Ms. Hong’s best pitch to Republicans might be her opposition to the data centers that are powering the artificial intelligence boom, and that residents fear are gobbling up land, water, electricity and tax breaks while offering little in return.

Some have argued that the centers could rejuvenate communities hollowed out by manufacturing declines, and the construction industry has celebrated new job opportunities. But 70 percent of Wisconsin residents, including 55 percent of Republicans, agree that the costs of data centers outweigh the benefits, according to another Marquette Law Poll from February.

Ms. Hong was the only Democratic candidate at a forum last month to express support for a one-year moratorium on data center construction, a plan she calls “Control-Alt-Delete.” (Former Lt. Gov. Mandela Barnes, a Democrat and another leading contender, has now also called for a pause until regulations are in place, while a third, current Lt. Gov. Sara Rodriguez, has advocated more regulation but not a blanket moratorium.)

Ms. Hong believes that voters of all stripes are fed up with the economic imbalance that the data center issue raises.

“It’s a way to start talking about corporate greed and corporate control,” she said in an interview. “Wisconsin is not for sale to Big Tech.”

Many Wisconsinites agree. In Wisconsin Rapids, the plan for the data center appears to be on pause, and activists are working to kill it for good. One of them, Marissa Johnson, 42, an independent voter who hasn’t made up her mind yet on the governor’s race, said the issue was resonating so strongly that she had heard both Democrats and Republicans in town talking about voting for Ms. Hong.

“It’s so important that they’re willing to overlook a socialist label,” she said.

Outside a Walmart in town, more than a dozen locals said they were against the data center project. But none of the Republicans indicated that it would sway them from their party affiliation.

Doug Kaehn, 71, said he was a Republican who favored data center regulation and would consider voting for a Democrat, with one condition.

“As long as they’re not a socialist,” he said.

Still, electing a left-wing candidate in a swing state may not be so far-fetched.

The progressive movement traces its origins to the late 19th-century, when Milwaukee elected a succession of “sewer” socialist mayors, so named for their focus on public works such as sanitation systems. More recently, the state has lived up to its battleground status by ping-ponging between hard-core conservatives, including Senator Ron Johnson and former Gov. Scott Walker, and staunch liberals such as Senator Tammy Baldwin.

This year, Democrats hope to build on the tenure of Gov. Tony Evers, who is retiring. But Ms. Hong is not guaranteed to be the left’s standard-bearer. At a forum in Madison hosted by a labor union, attendees said they were torn between Ms. Hong and several others in the six-person field, including State Senator Kelda Roys, Mr. Barnes and Ms. Rodriguez.

Some Republicans say they’re hoping for a matchup with Ms. Hong. “People in both parties would say that’s our best-case scenario,” Brian Schimming, the Wisconsin G.O.P. chairman, said.

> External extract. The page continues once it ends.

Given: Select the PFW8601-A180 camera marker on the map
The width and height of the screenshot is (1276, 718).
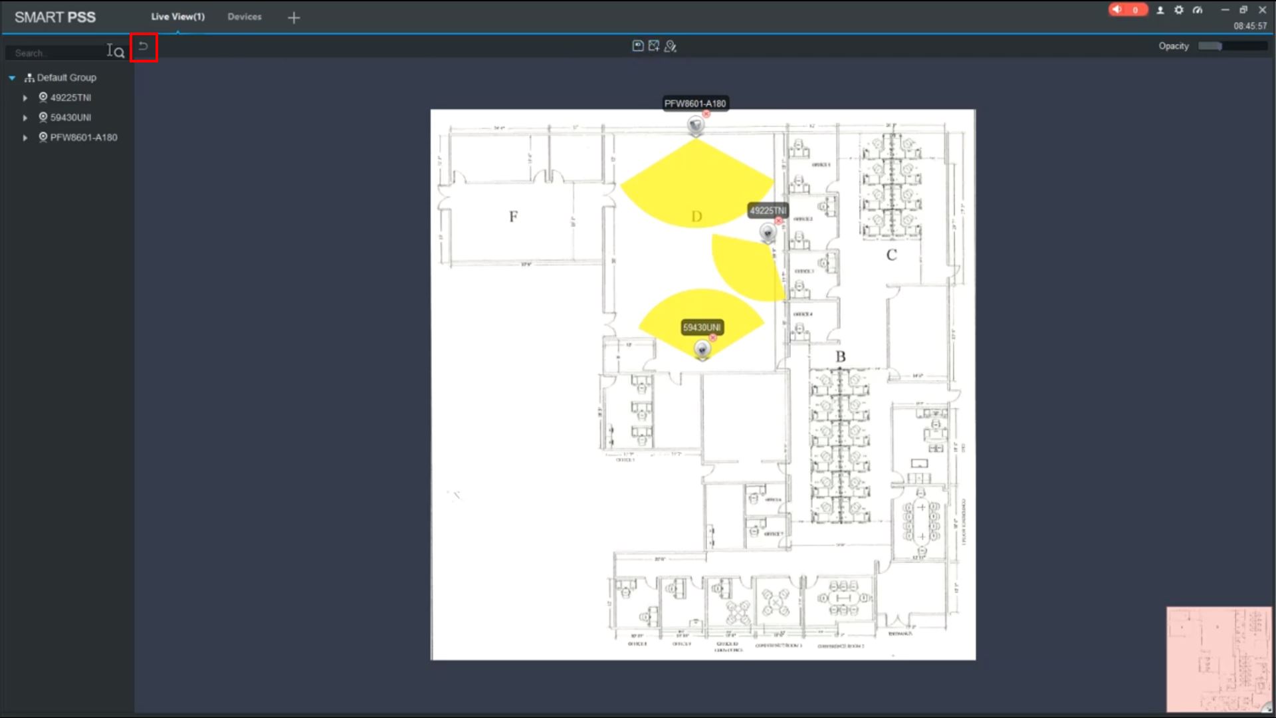Looking at the screenshot, I should (695, 125).
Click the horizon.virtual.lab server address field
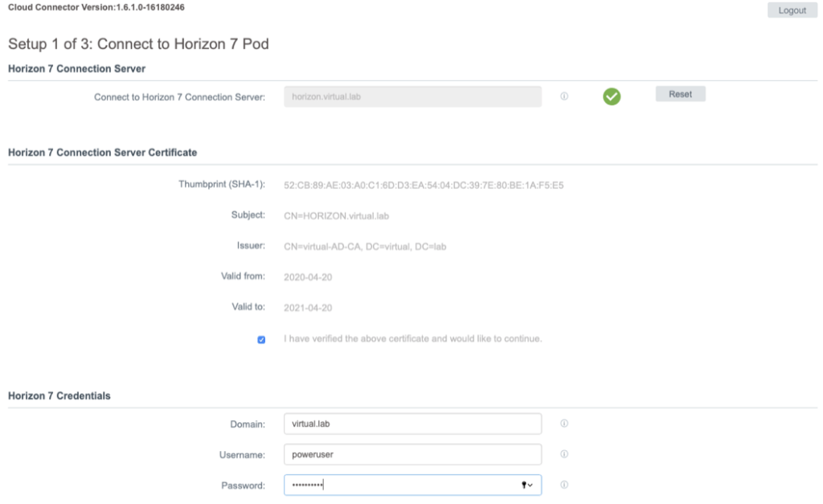This screenshot has height=504, width=823. pos(412,96)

Mr. Barnes and Ms. Rodriguez are essentially making the case that they have similarly transformational ideas to boost the working class but are more electable than Ms. Hong.

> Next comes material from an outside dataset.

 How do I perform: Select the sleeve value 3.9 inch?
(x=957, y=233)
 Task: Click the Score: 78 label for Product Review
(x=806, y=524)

“They want somebody who’s going to win at the end of the day,” Ms. Rodriguez, a former E.R. nurse, said.

Running “in a safe Democratic jurisdiction is one thing, but actually showing up and making the case where people might be a little bit more hesitant, that’s a completely different story,” said Mr. Barnes, who ran unsuccessfully for Senate in 2022.

Ms. Hong’s answer to such arguments is to muse that, in some ways, she has more in common with the working-class Trump supporters at Musky Fest than with the Democratic establishment.

“I have the advantage of not being a career politician,” she said. “The people I feel like I relate to, even if there’s cultural differences and political differences, are the folks I talked to today.”